How you can introduce new chickens to your flock, questions and solutions – mcmurray hatchery blog

September 14, 2017 | By alex | Filed in: How to Raise Chickens Some Questions and Answers.

[This information is a part of a set that addresses the issue of methods introducing new chickens to your existing flock, together with several related questions. To determine all articles within this series, visit Flock Integration Series.]

1. What age if the chickens be after i introduce them in to the primary flock?

It is recommended that waiting before the new chickens are nearly exactly the same size because the mature chickens inside your existing flock.  Use a temporary partition inside your existing coop so the new chickens can live alongside your primary flock. For that partition, use something which the chickens can easily see through and preferably something they may also hear through and smell through, for example mesh or chicken wire.  Following a couple of days, take away the partition and allow the new chickens mingle using the existing flock.

2. Youthful chickens need a different diet than mature layers. How do you accommodate this?

Should you hold back until the more youthful chickens are nearly exactly the same size because the mature chickens before you decide to combine them in to the same flock, they you will need to consume the same feed because the mature chickens, so getting separate feeds will stop being an issue.

3. The hens within my existing flock are molting?  Does it stress them as well much basically introduce chickens now?

Should you do as instructed above, then presenting the brand new chickens won’t cause much additional stress, so there is no need to hang about until the molt is finished.


How To Introduce New Chickens To Your Existing Flock


redfurrymonster: A very helpful video. I have five year old hens and I have been a bit stressed about adding more. My ladies are spoiled and used to Mom giving them all of my attention. Now I feel better about adding two more;

Richard Portelli: Great video, I think the main thing I took from this was to let the pullets grow to a similar size before trying to introduce them.

Ericka Marie: We have a rooster who's got leg issues.
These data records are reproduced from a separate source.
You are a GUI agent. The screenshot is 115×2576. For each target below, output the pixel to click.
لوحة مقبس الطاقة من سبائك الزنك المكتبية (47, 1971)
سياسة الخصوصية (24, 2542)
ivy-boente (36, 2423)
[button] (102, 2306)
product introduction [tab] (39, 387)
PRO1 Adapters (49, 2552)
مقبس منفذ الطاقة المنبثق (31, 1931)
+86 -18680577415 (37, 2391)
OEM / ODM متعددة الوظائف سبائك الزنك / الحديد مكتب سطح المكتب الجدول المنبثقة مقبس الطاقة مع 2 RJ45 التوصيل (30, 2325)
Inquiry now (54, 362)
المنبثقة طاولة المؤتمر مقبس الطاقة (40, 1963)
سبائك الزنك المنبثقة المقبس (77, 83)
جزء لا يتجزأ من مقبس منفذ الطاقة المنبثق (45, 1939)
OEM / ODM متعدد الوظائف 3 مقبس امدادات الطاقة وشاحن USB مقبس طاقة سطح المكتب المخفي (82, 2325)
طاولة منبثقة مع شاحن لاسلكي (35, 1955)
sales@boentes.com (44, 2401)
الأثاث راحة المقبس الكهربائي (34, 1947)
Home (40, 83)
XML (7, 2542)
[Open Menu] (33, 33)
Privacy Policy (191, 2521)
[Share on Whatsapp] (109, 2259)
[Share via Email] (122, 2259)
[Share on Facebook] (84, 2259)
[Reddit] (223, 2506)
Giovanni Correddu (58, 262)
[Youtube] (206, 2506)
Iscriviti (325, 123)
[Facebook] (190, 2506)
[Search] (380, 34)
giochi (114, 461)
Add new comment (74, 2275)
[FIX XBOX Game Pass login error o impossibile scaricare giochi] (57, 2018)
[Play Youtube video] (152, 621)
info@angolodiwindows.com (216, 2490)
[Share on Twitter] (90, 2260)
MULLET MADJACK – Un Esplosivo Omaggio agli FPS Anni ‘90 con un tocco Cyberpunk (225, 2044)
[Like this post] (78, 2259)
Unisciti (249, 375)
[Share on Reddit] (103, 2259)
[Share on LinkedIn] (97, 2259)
When we've tried integration he seems to do well for a few minutes and then he'll try to assert dominance by pecking. When he does it to my low on the pecking order girls they gang up and chase him, pull his feathers out and he runs to hide behind me. He has his own little coop/run right by theirs but we really want to integrate him. Would it be best to do the night time roosting option? Should we get more hens to add with him? We're at a loss. Thanks

Blake Kirby: You could try the night time thing. If you have room you could introduce some very young hens only for him. Let him be the king of a small flock of girls that haven't "figured it out" yet. … might work :)

Workin On It: New subscriber, good video.I want to introduce a rooster into an existing flock that has a rooster, they are the same breed, there are about 40 hens, do you think this would work? They have an indoor space of about 14'x20' and about the same outdoor space. Thank you for answering if you can.

Blake Kirby: This going to depend on a lot. One rooster can flock up to about 30 hens. 40 hens could use another rooster, but the personality of the roosters will make a big difference. The space available sounds pretty good… more would be better, but it's ok. Introduce the new rooster at night and keep an eye on them the next day. If things are rough maybe you could block half your chickens outdoors and the other half indoors. Divide the flock with the different roos for a day or three. See how that helps.

Workin On It: Thank you for responding.

Yee Vita: omg, that was so funny! and good job! lol!

Blake Kirby: Haha, glad you liked it.

Harbey Santiago: Thanks! These ideas really helped me with trying to get my new chicks into the existing flock – it sounds like slow and easy does it, plus I didn't know to wait until they are around the same size. I think you saved me (and them) a lot of trauma.